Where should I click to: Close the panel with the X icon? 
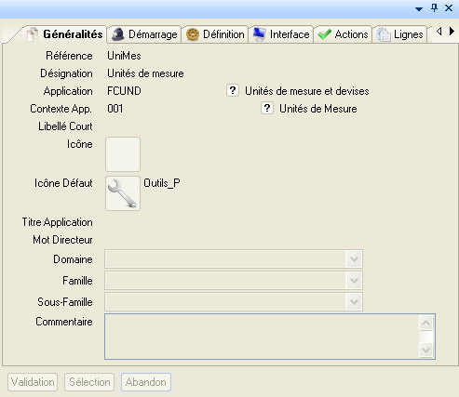point(449,8)
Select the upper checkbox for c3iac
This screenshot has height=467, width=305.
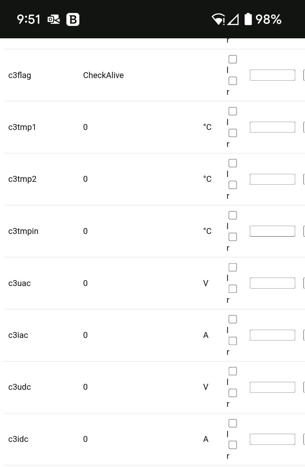point(233,319)
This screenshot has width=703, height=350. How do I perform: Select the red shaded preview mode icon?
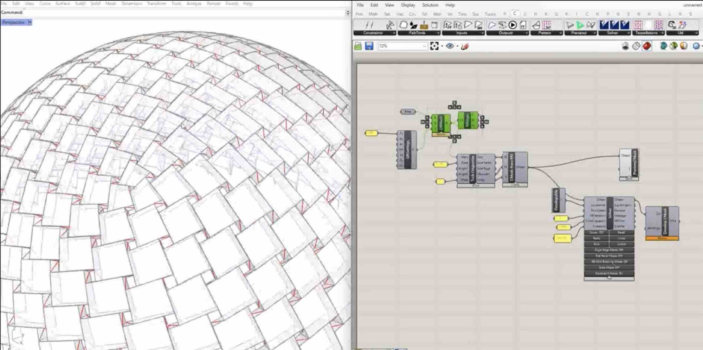pyautogui.click(x=647, y=46)
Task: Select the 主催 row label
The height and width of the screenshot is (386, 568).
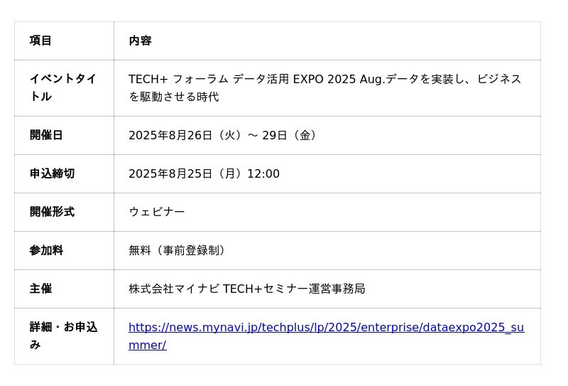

> _TASK REQUIREMENTS_
Every line from the one that holds "This screenshot has width=703, height=350." to the last line of the records above goes into the answer, exactly as written; nothing else does, and no picture does either.

> _YOUR SOLUTION_
This screenshot has width=703, height=350. How do I perform: Select the red shaded preview mode icon?
pyautogui.click(x=647, y=46)
Task: Select the 主催 row label
The height and width of the screenshot is (386, 568).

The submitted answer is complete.